— Set of tasks —
a - Copy the rows word for word, starting at the first row and ending with the line containing "coord(2328,713)", including that line. Omit the pictures.
b - Write the next part of the excerpt about testing Silverlight's graphics performance across browsers, starting after its final sentence.

— Excerpt to read —
+++

4 comments   /   posted by Denislav Savkov on Sep 30, 2008

Introduction

Recently we started wondering if there is a noticeable difference in the performance of Silverlight in different browsers.  Measuring performance reliably is not a trivial task.  One thing is that performance have many aspects like rendering graphics and manipulating large data. Obviously to rate overall performance you need to balance the weight of individual aspect ratings.  Finding the appropriate balance depends on the purpose of the rating.  Since Silverlight's primary task is to create RIA  we decided to test first the graphics rendering performance.

Benchmark

There are a few popular benchmarks that compare Flash vs. Silverlight and other technologies like Bubblemark and GUIMark. With bubblemark results were varying  from one run to another. So to reduce the number of tests we chose GUIMark because the results were more similar. We made a few changes to it though. We added more gradients and transparency and removed part of the text. Although the test may be not entirely reliable for measuring maximum performance it souits our purpose because our goal is to compare performance under the same scenario.

+++

— A run of rows —

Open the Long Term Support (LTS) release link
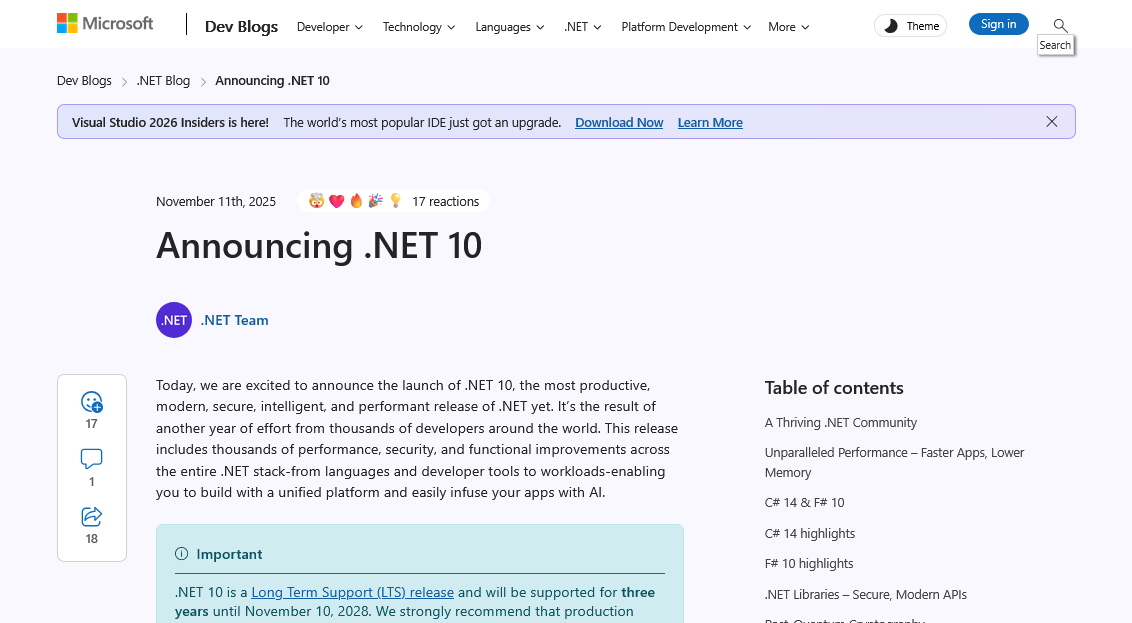Screen dimensions: 1132x623 352,592
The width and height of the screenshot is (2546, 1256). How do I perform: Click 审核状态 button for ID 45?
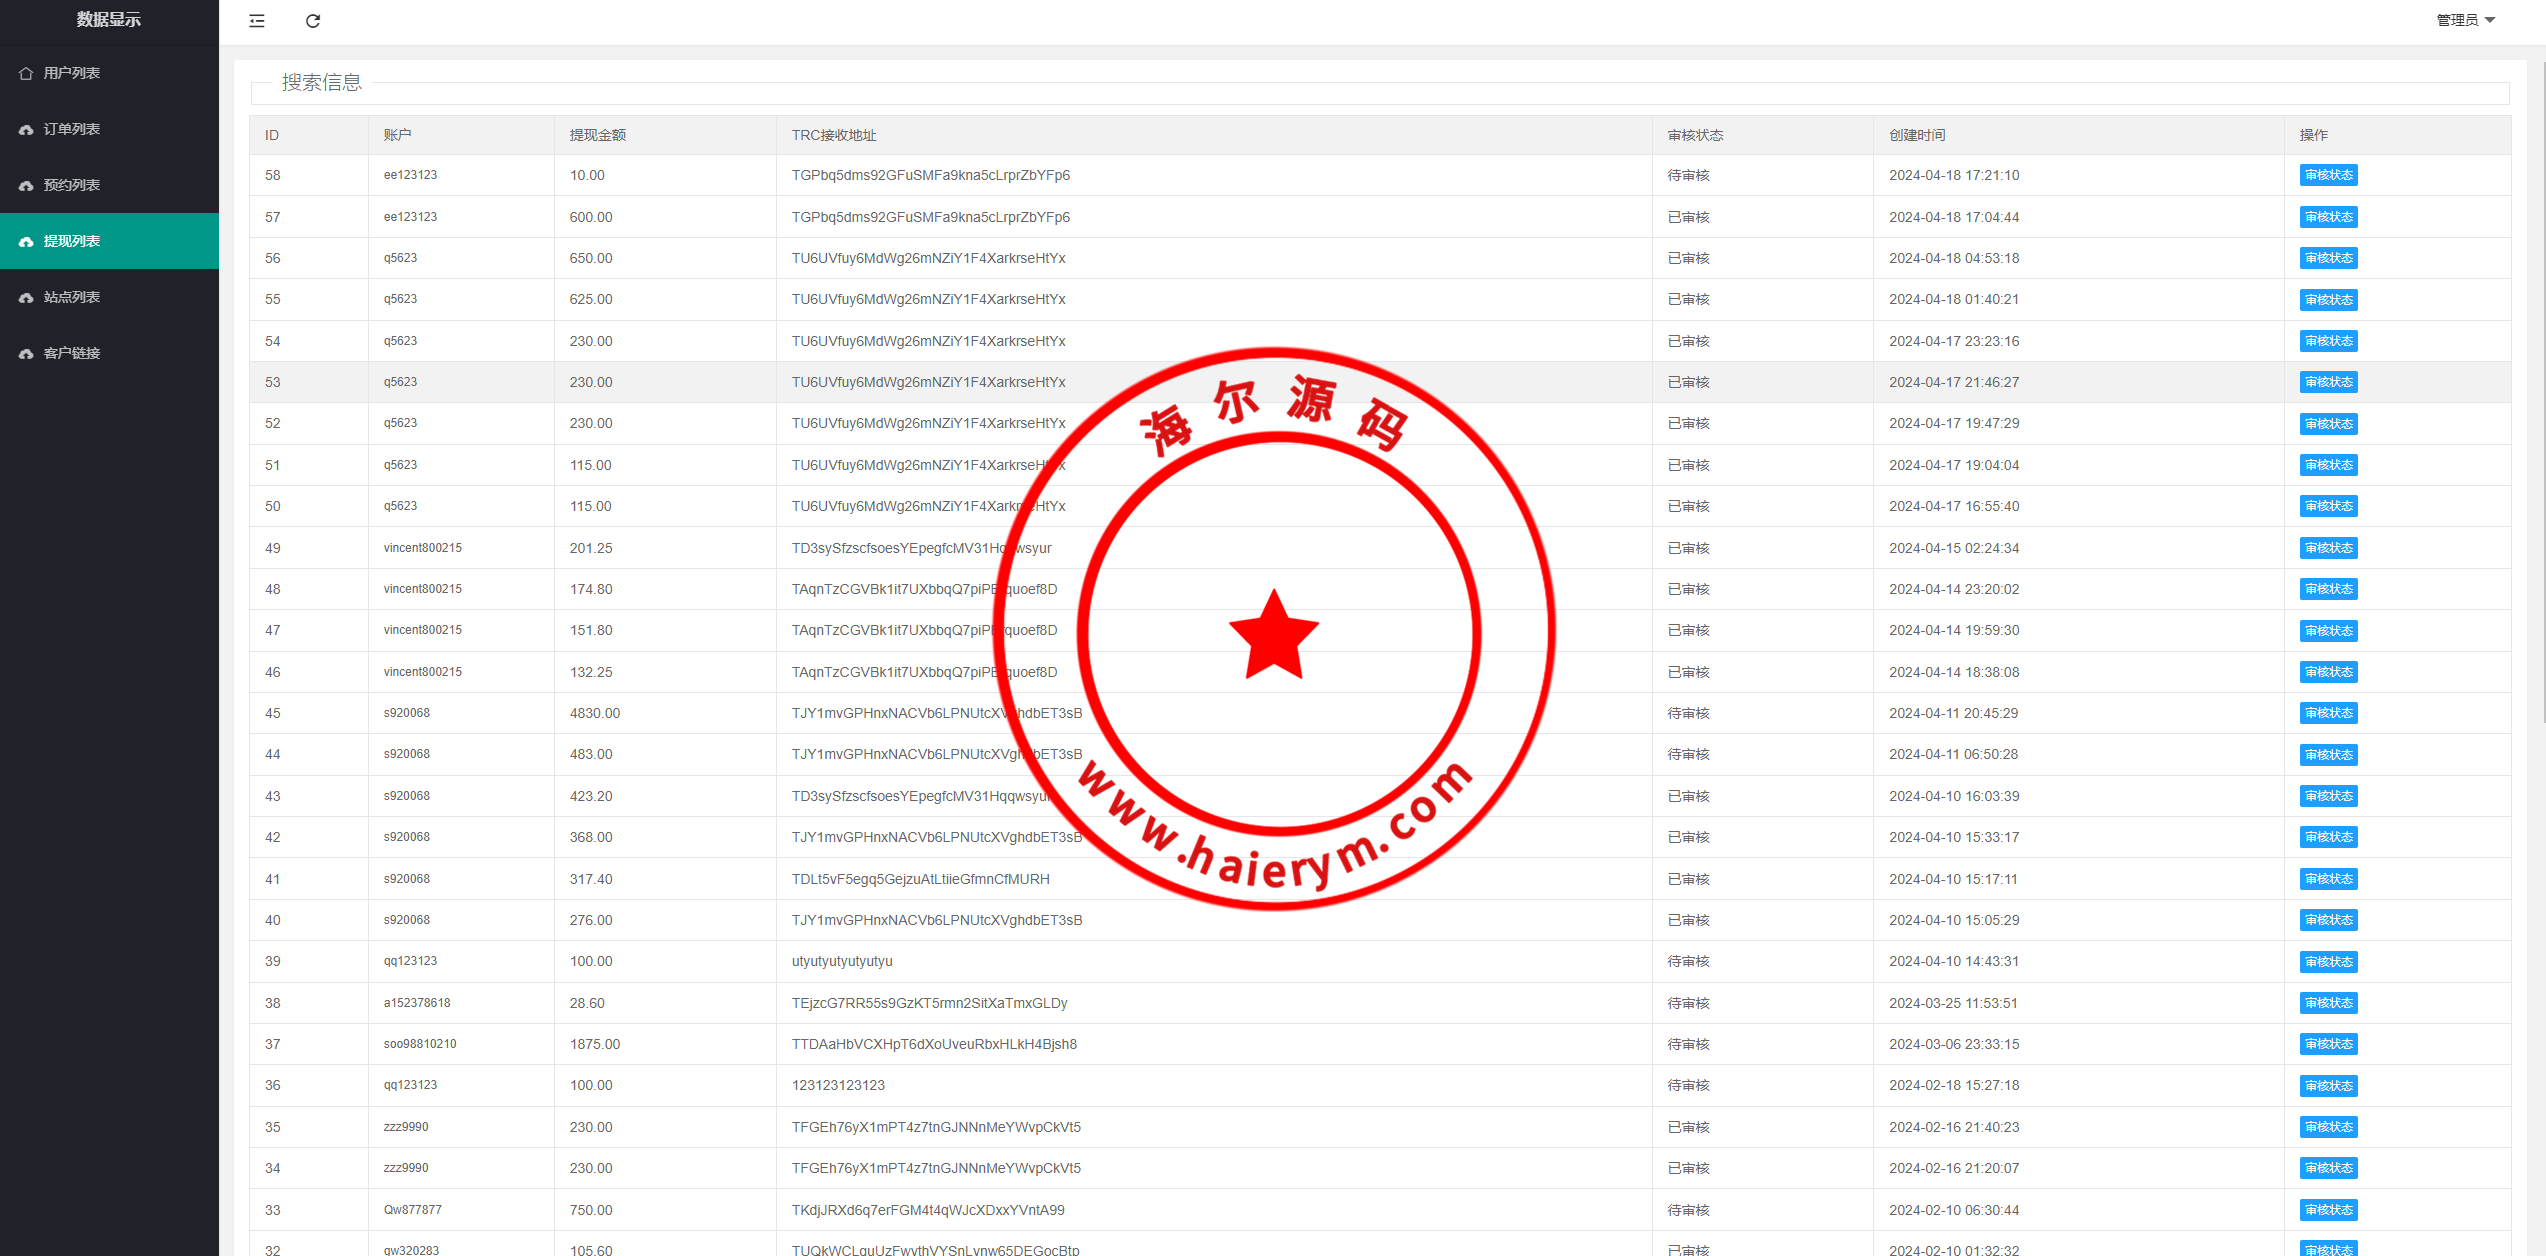coord(2328,713)
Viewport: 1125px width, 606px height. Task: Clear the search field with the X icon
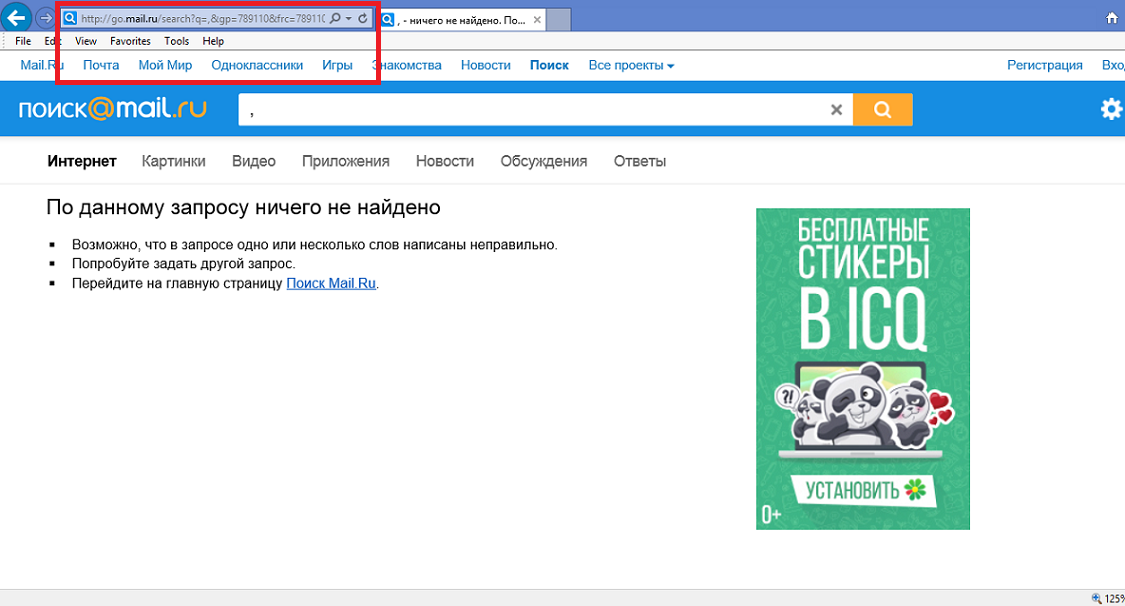pos(837,110)
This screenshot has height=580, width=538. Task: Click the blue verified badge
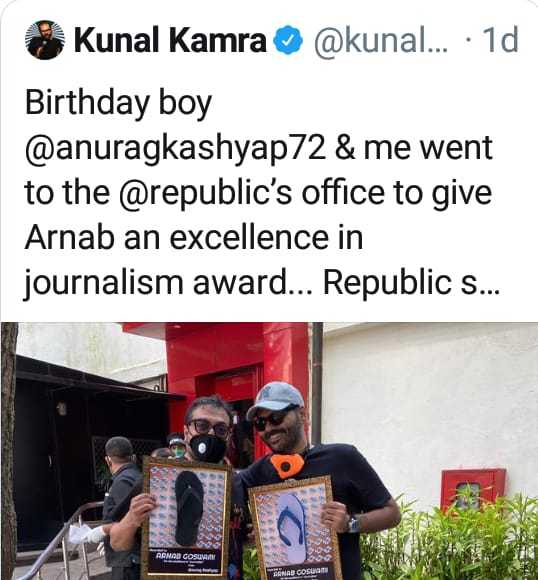[288, 41]
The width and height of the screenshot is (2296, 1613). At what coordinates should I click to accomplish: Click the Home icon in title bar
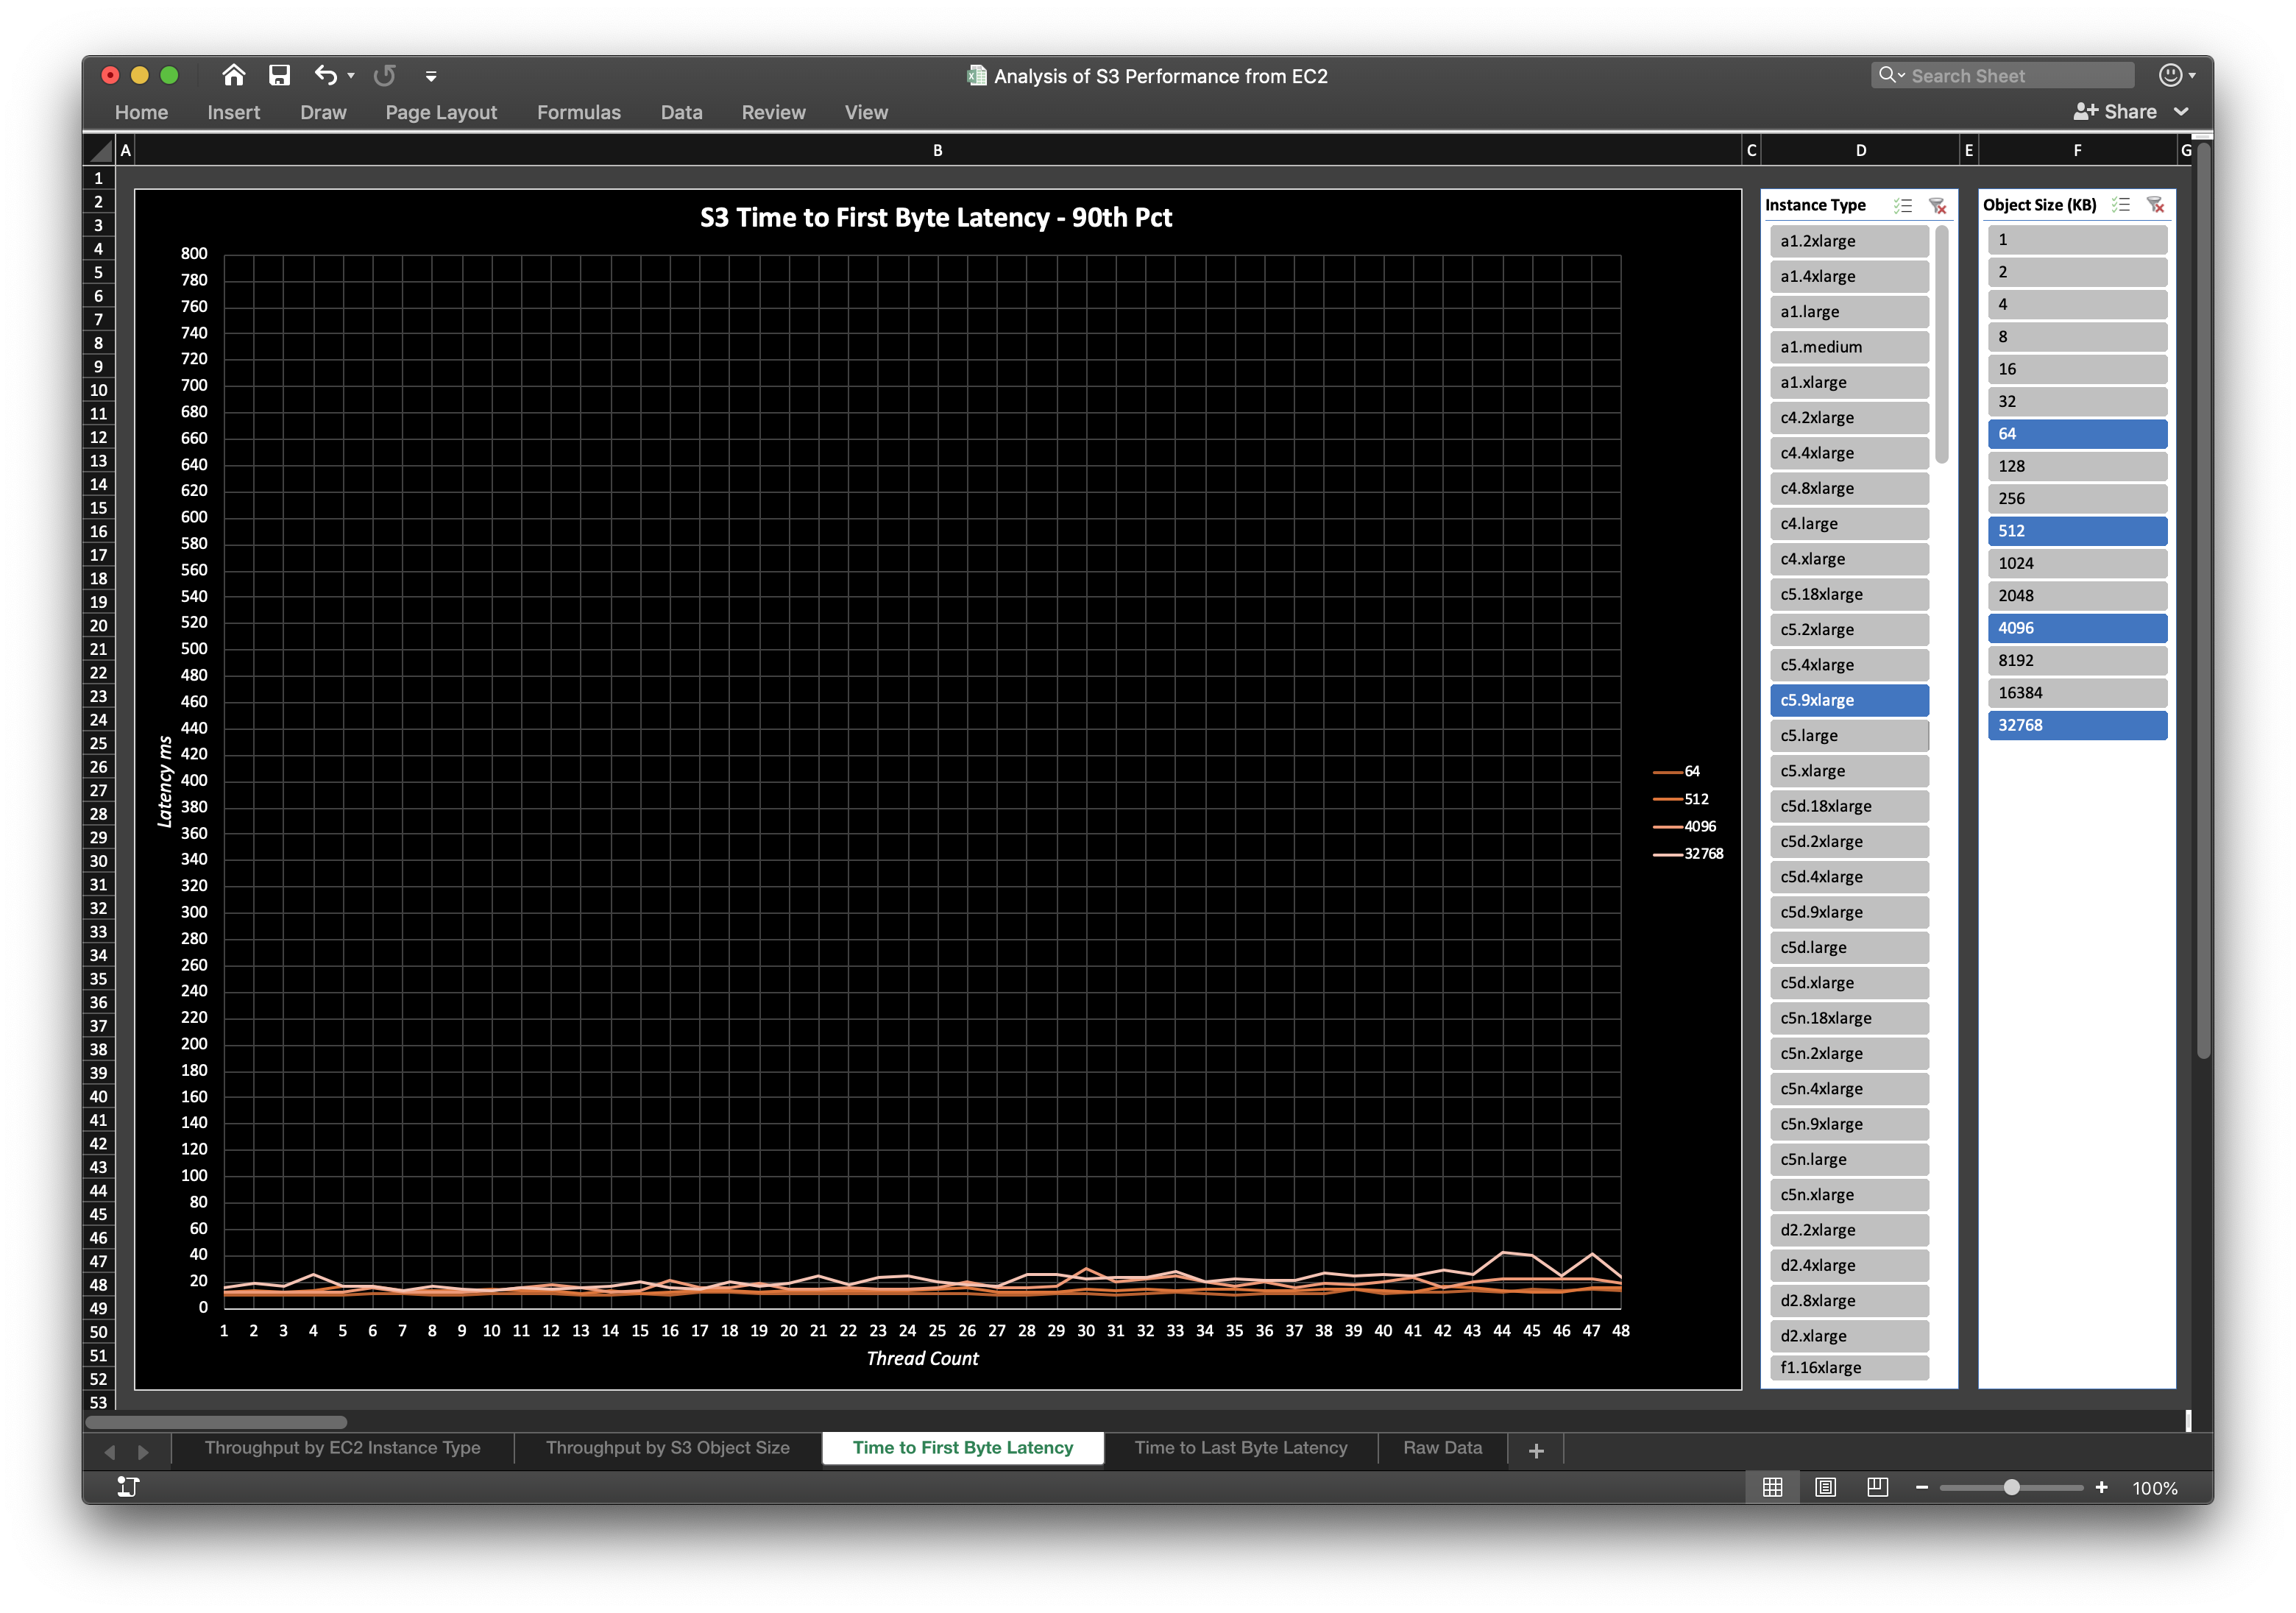(x=233, y=75)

+++

— Answers to the exercises —
a -
Open the Long Term Support (LTS) release link
Screen dimensions: 1132x623 352,592
The width and height of the screenshot is (2546, 1256). How do I perform: Click 审核状态 button for ID 45?
coord(2328,713)

b -
Test procedure

Our test machine was desktop Athlon 64 3000+ with 1GB of RAM and Windows XP SP3 installed.  The browser versions that we tested are: Internet Explorer 7; Internet explorer 8 Beta 2 - 8.0.6001.18241; Firefox 2 - 2.0.17; Firefox 3 - 3.0.2;Safari - 3.1.2. We ran the same benchmark three times on each browser for 10 minutes. In the end we took the average frame rate. The current version of Silverlight that we used is 2.0.30253.6. labeled Beta 2.

Results

The difference in performance is not that big. Actually the difference is so small that you won't notice it with naked eye. Having in mind that we test the same plug-in this result is not surprising. Internet explorer 8 Beta 2 and Firefox 2 are slightly faster than IE7, Safari and Firefox 3 but you may choose anyone to be your without concerning Silverlight performance. Performance difference is much bigger if you start some other application than if you change the browser.

  Firefox 3 Internet Explorer 7 Safari Firefox 2 Internet Explorer 8 Beta 2
fps 22,11 22,17 22,23 22,44 22,5

It is curious that when you instantiate second browser with the same test running the performance drops at half the framerate and is equal for both instances.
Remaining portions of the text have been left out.